# What you will do
From the line containing "Viewport: 1250px width, 900px" to the last line of the records below, transcribe everything exactly, pictures excluded.

# Data under study
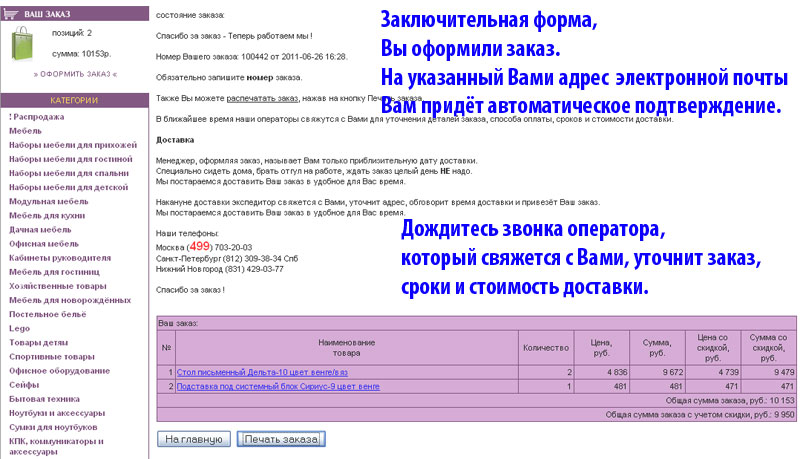800x459 pixels.
Task: Open the Lego category
Action: pos(19,328)
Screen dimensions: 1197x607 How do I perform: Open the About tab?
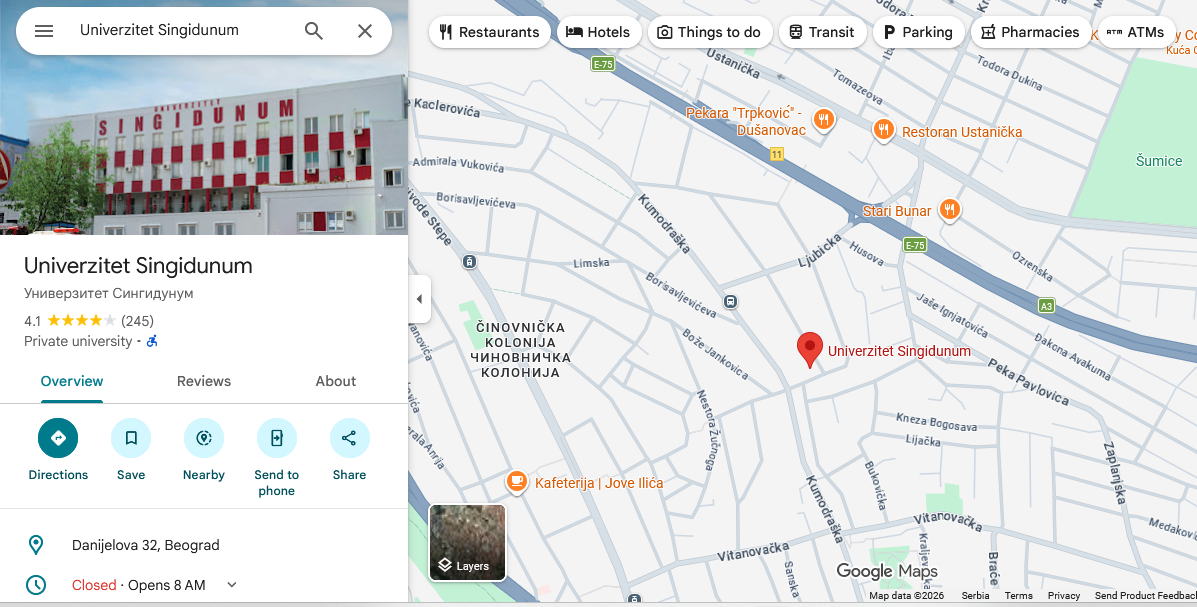tap(335, 381)
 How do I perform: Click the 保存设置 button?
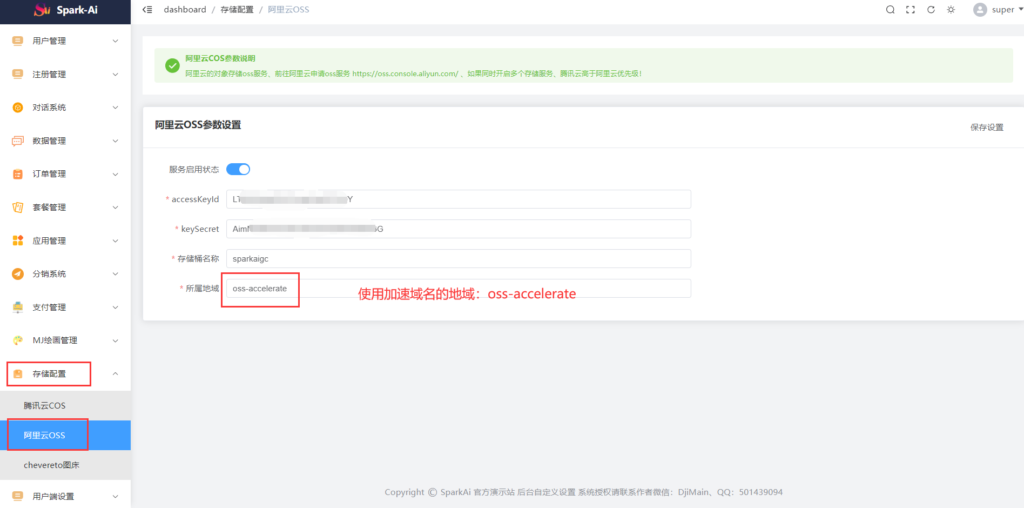(986, 128)
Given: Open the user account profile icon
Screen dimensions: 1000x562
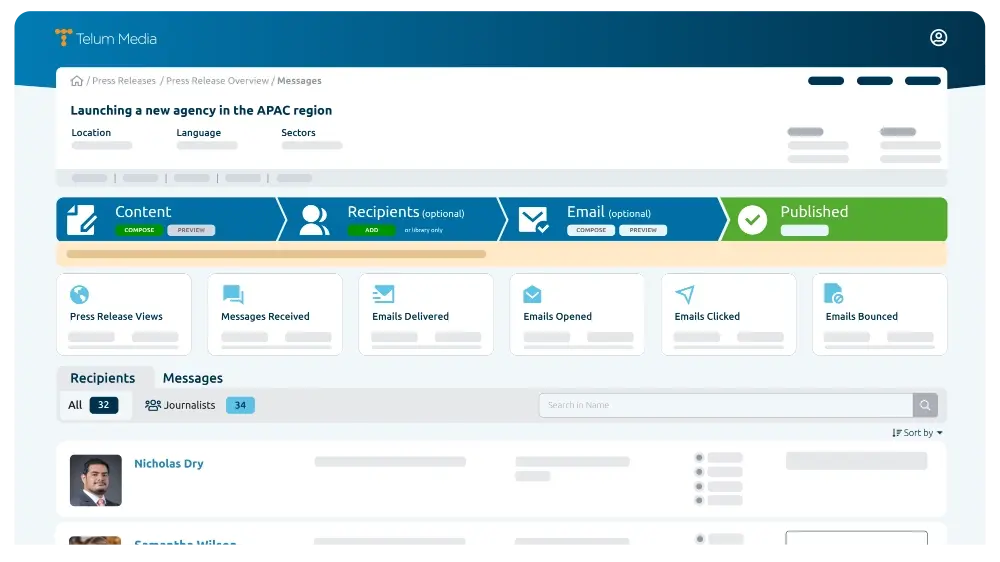Looking at the screenshot, I should 938,38.
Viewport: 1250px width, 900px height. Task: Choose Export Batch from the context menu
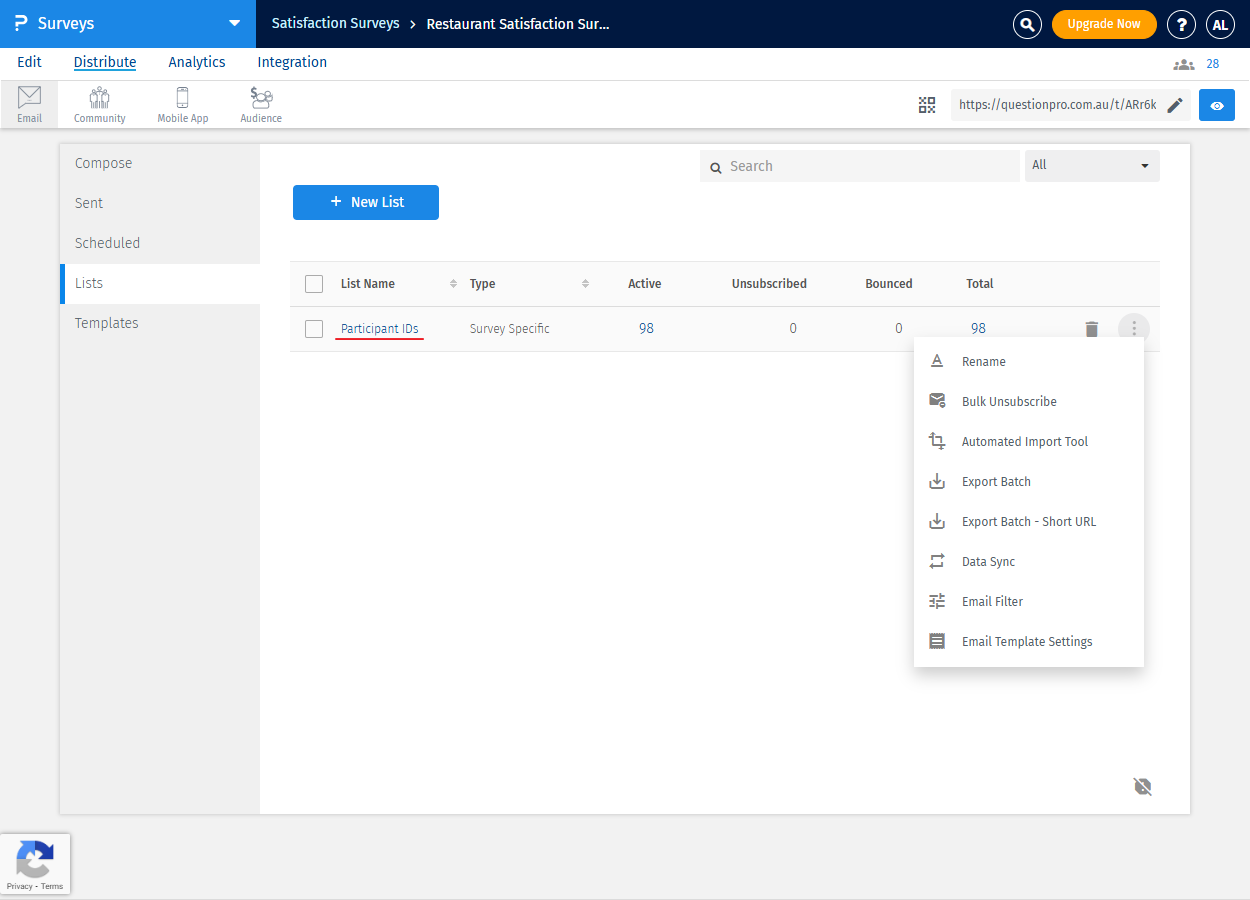click(996, 482)
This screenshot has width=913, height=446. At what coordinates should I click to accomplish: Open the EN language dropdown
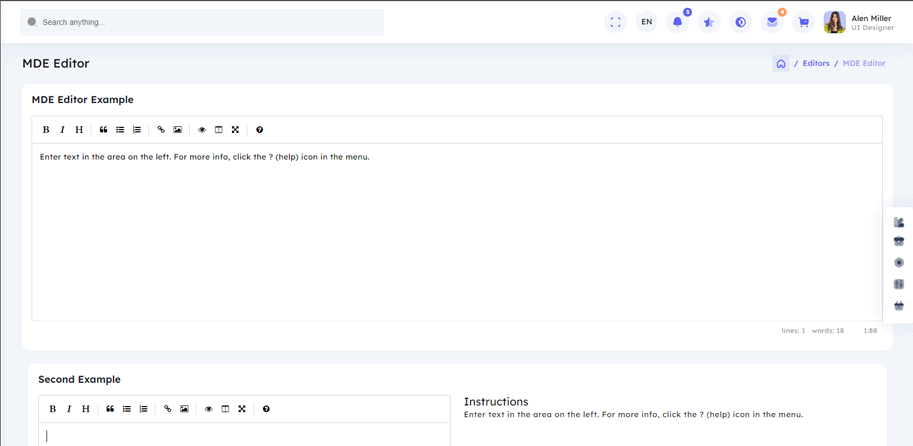pyautogui.click(x=646, y=22)
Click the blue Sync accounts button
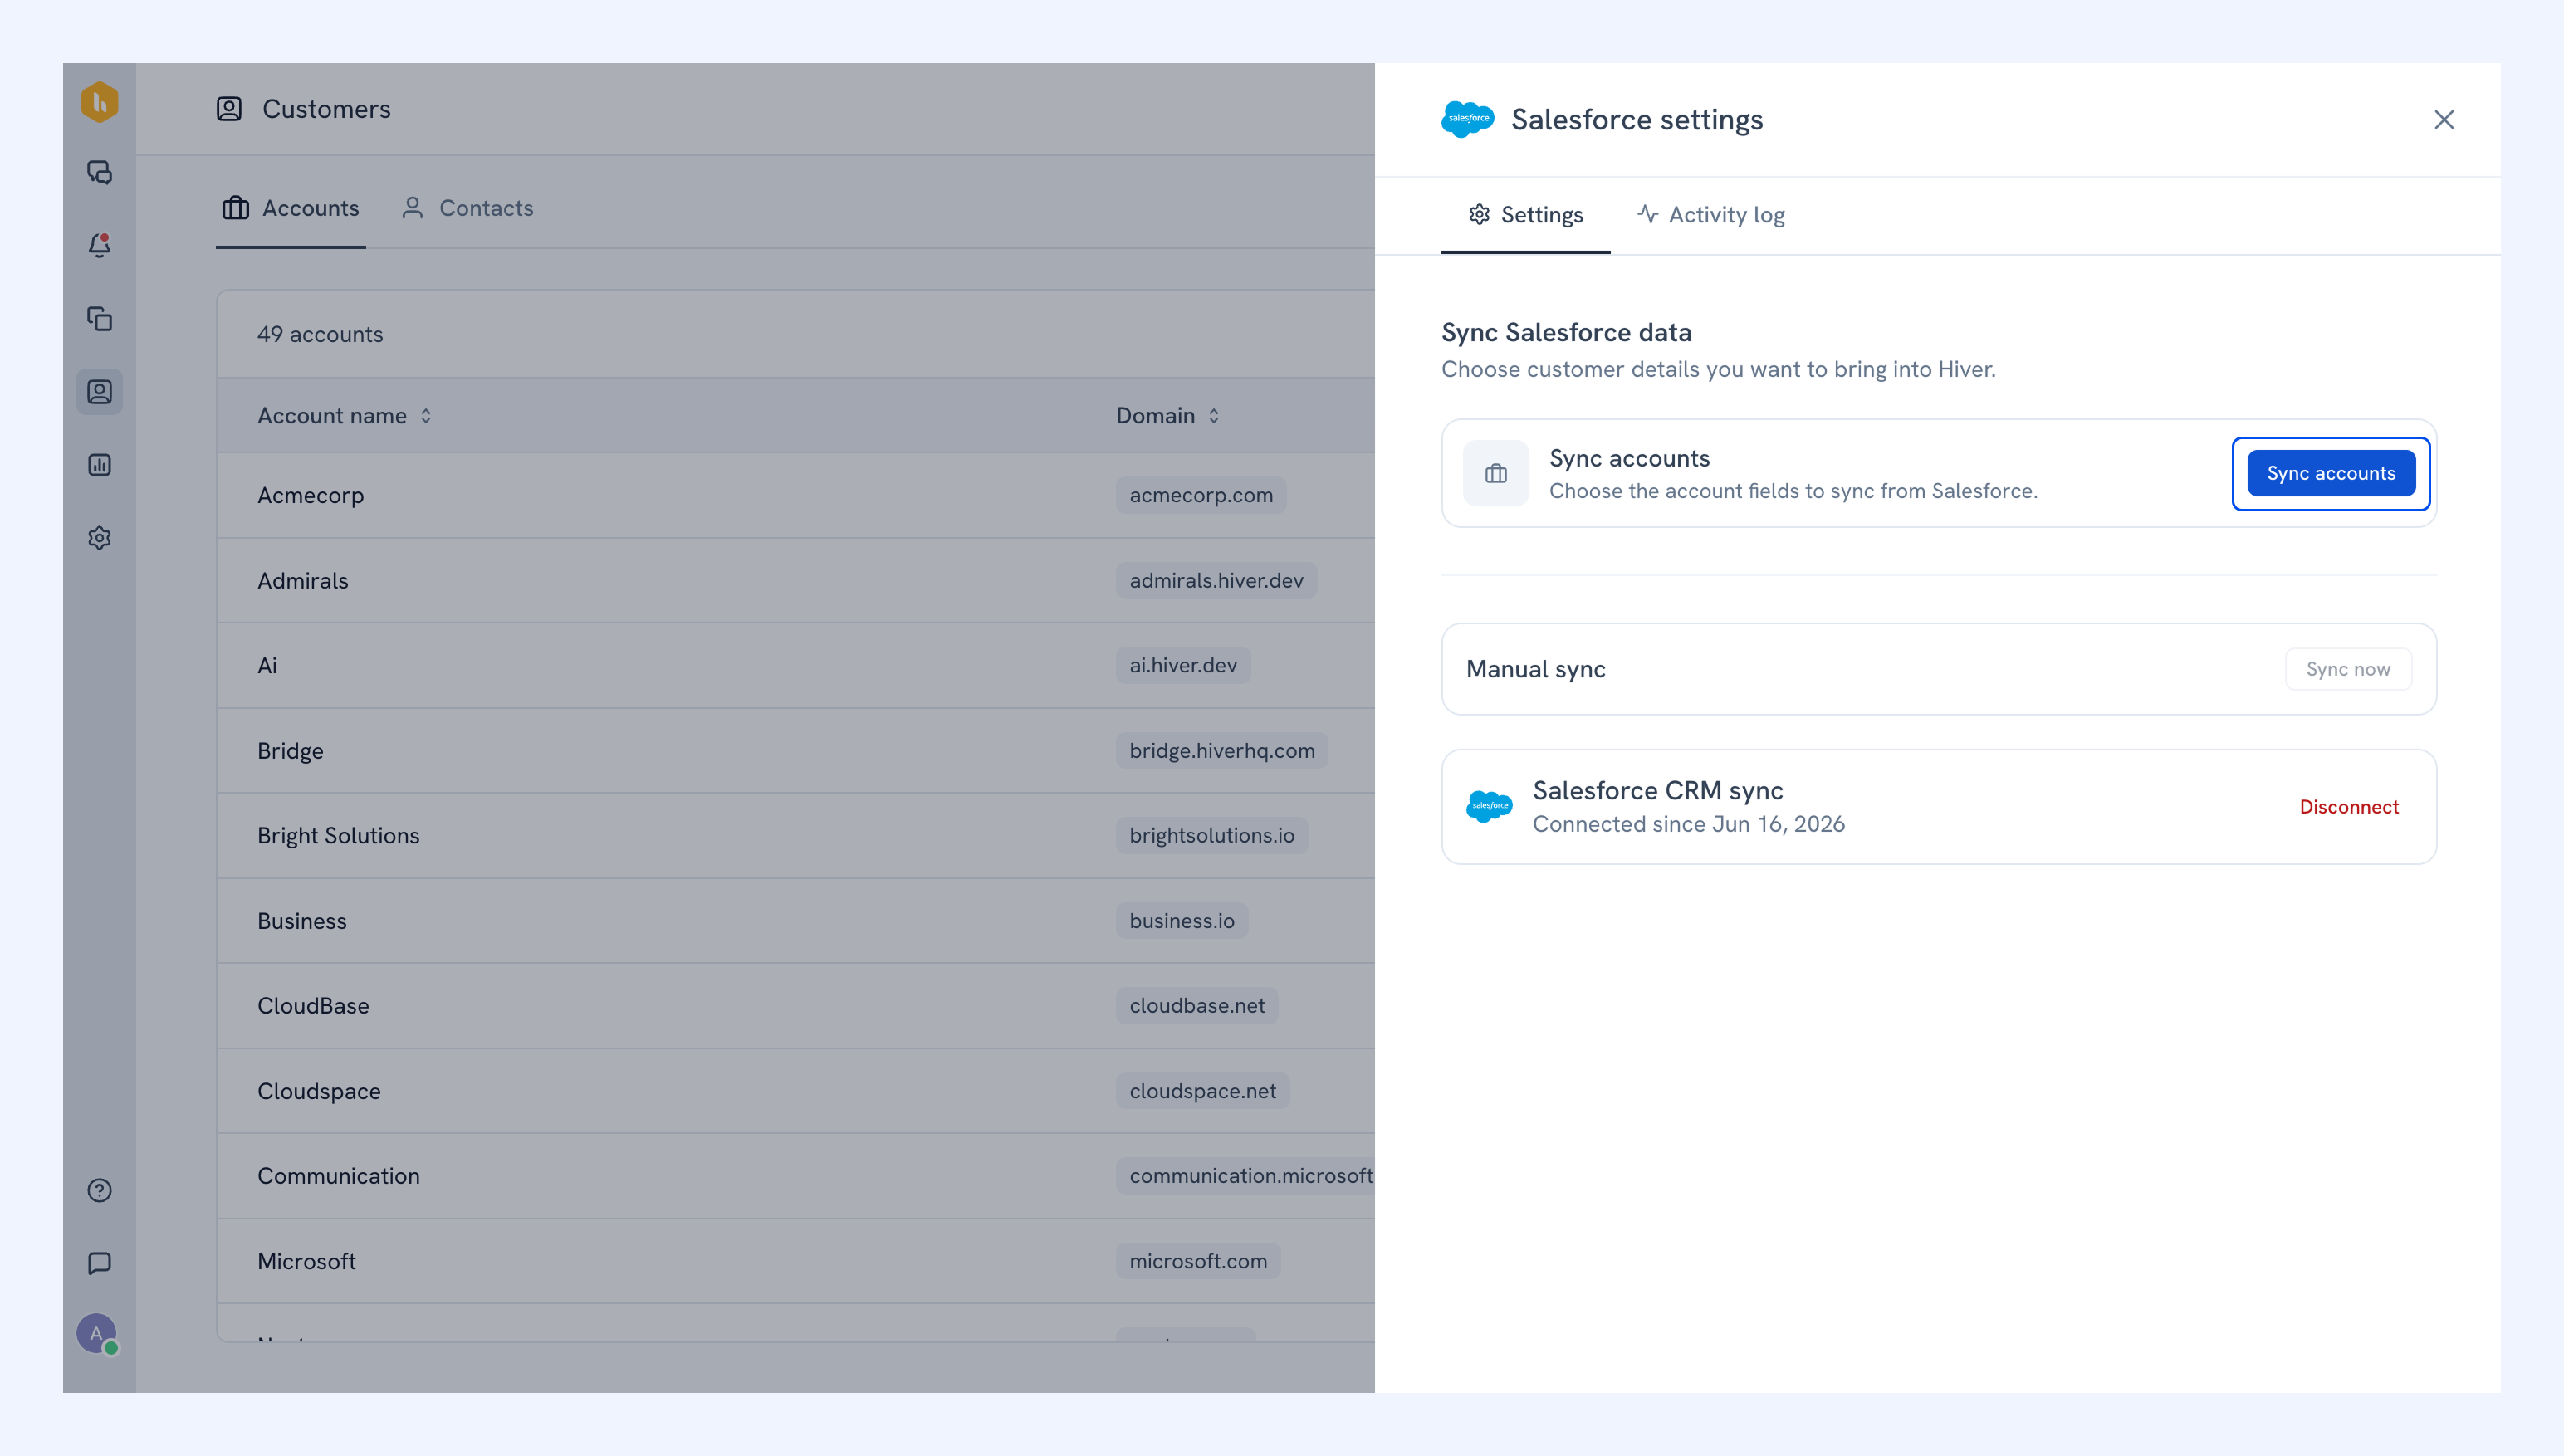 click(x=2331, y=473)
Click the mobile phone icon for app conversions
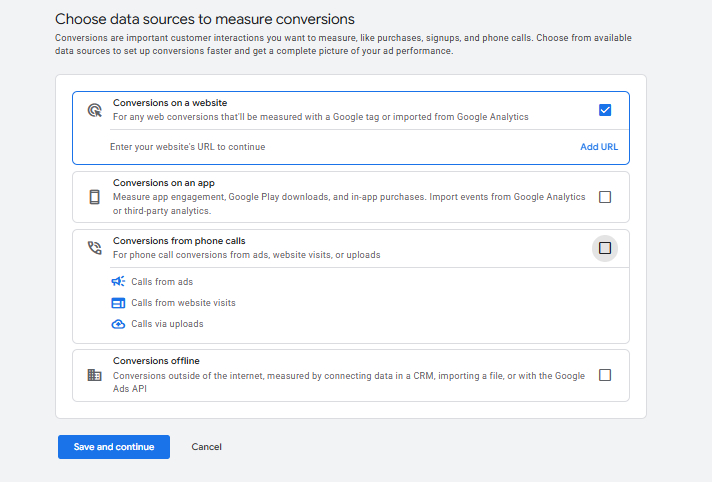 pyautogui.click(x=95, y=197)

# Task answer
Viewport: 1250px width, 900px height. Task: Choose Export Batch from the context menu
click(996, 482)
This screenshot has width=913, height=446. At what coordinates should I click to accomplish: Open the EN language dropdown
pyautogui.click(x=646, y=22)
Click the blue Sync accounts button
 click(x=2331, y=473)
Click the mobile phone icon for app conversions
 pyautogui.click(x=95, y=197)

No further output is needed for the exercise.